Aim of the exercise >> Please copy the part of the records that opens with the line containing "What do you see at coordinates (375, 496)" and closes with the line containing "center [375, 496].", changing "screenshot" to "screen capture" and keeping everything else the same. Give only those lines, and leave out the pictures.
--- Provided material ---
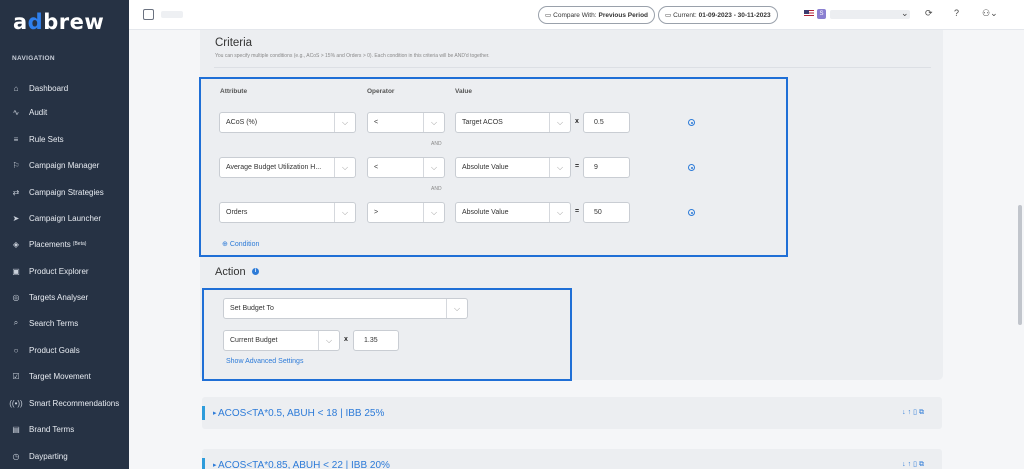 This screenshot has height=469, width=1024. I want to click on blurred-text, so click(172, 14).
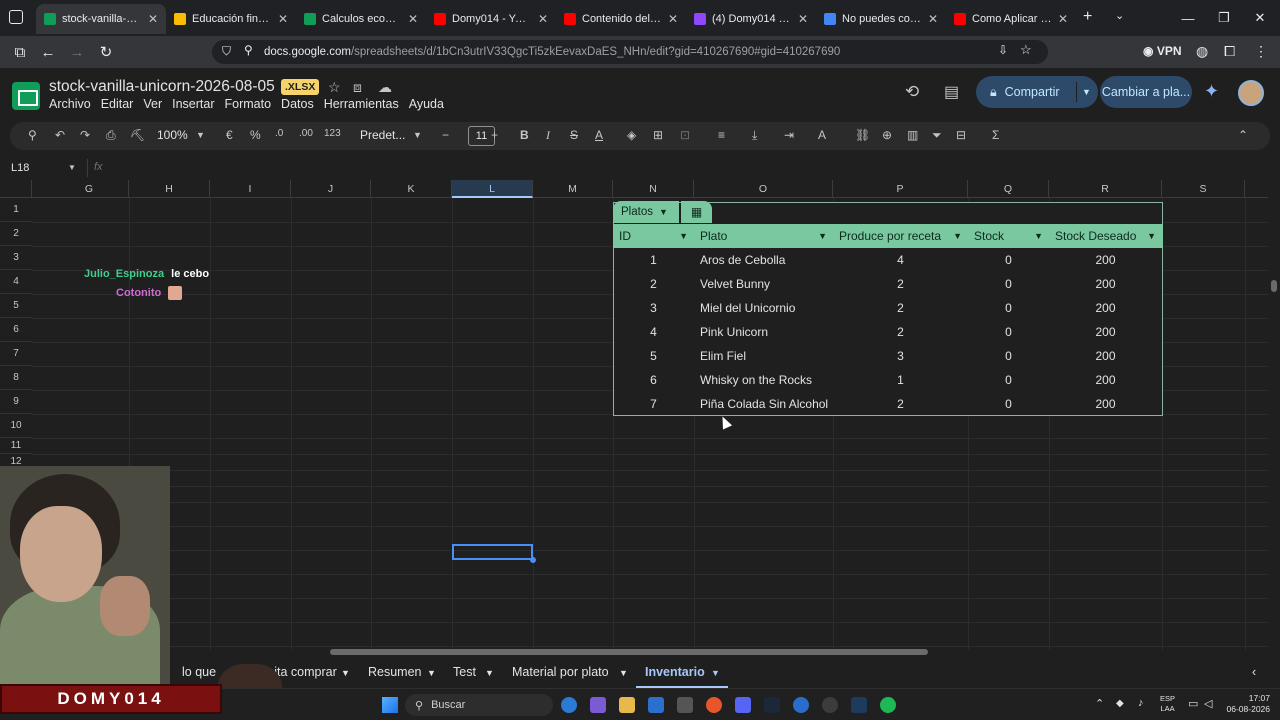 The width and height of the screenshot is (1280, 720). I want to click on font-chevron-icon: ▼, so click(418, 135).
---
--- Provided material ---
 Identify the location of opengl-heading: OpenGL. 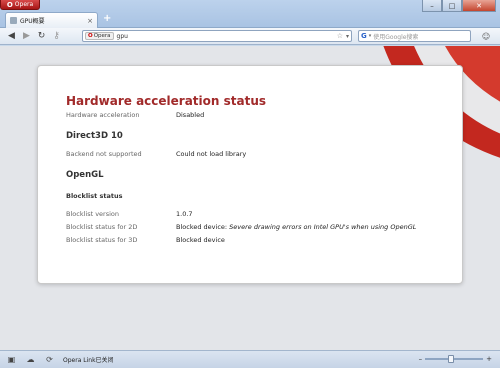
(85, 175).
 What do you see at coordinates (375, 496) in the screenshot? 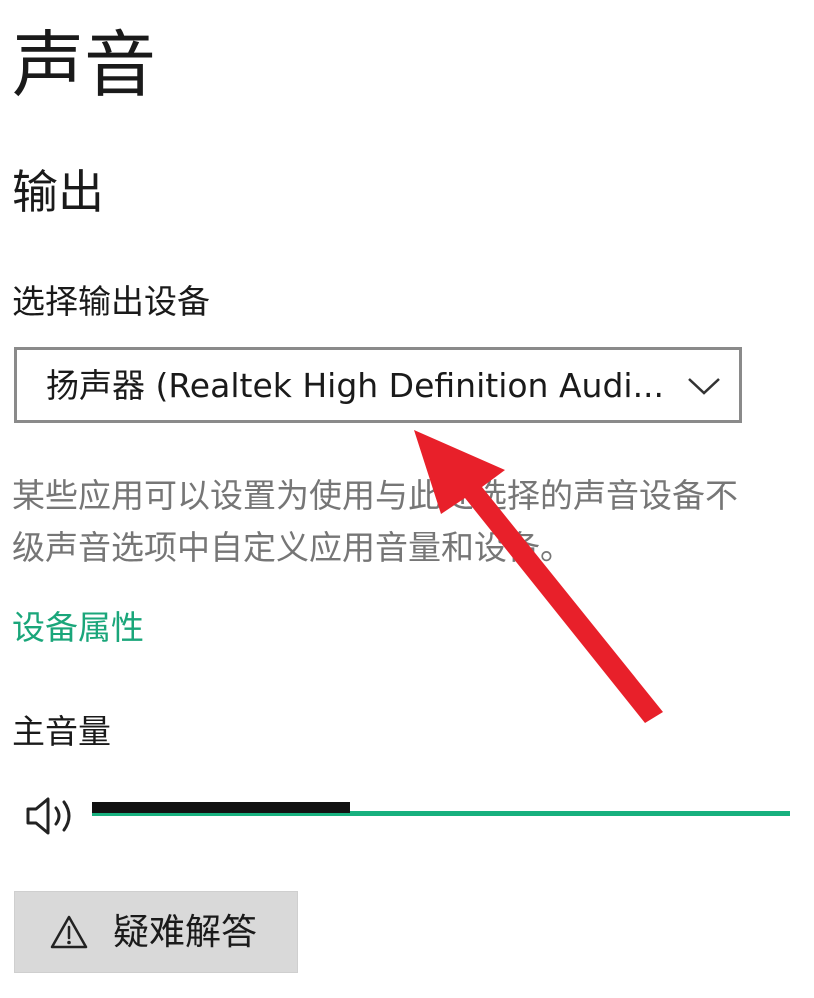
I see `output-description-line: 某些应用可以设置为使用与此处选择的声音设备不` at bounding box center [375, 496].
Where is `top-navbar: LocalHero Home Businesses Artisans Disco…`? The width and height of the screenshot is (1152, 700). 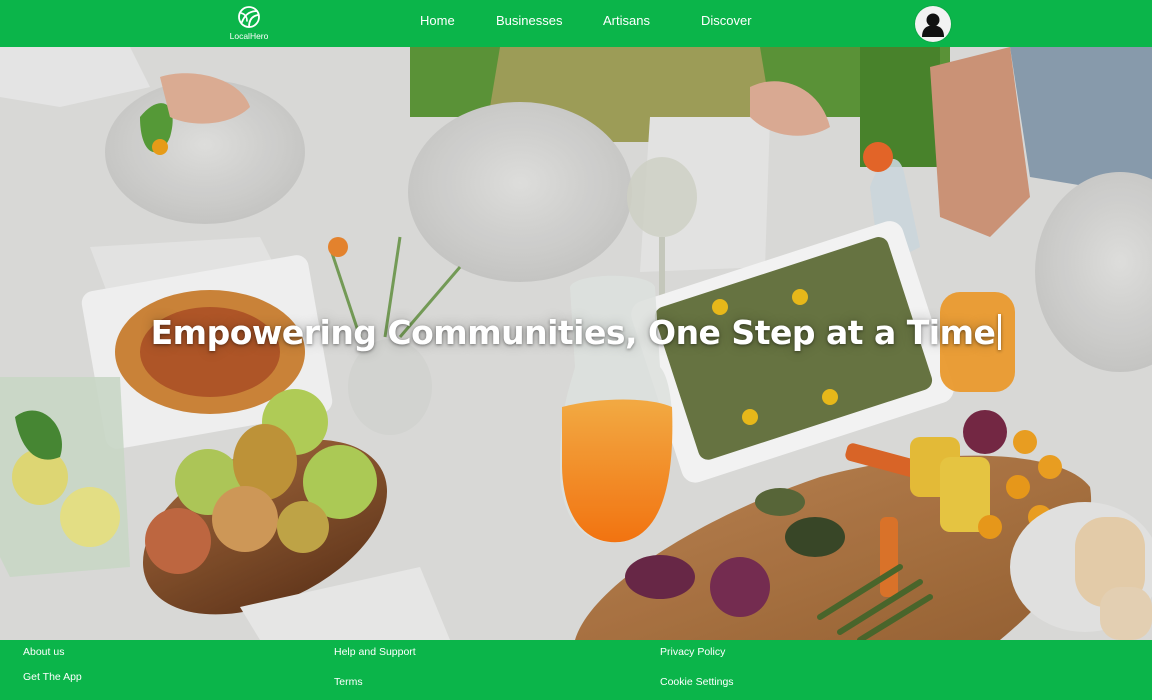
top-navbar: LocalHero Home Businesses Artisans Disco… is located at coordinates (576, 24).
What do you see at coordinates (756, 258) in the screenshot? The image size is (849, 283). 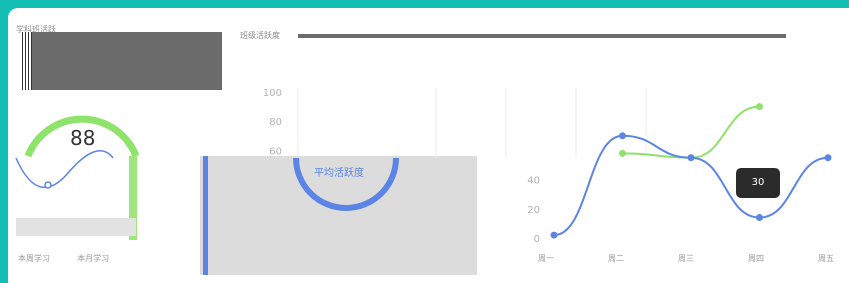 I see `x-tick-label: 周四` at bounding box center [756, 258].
---
Result below >>
 What do you see at coordinates (375, 496) in the screen capture? 
I see `output-description-line: 某些应用可以设置为使用与此处选择的声音设备不` at bounding box center [375, 496].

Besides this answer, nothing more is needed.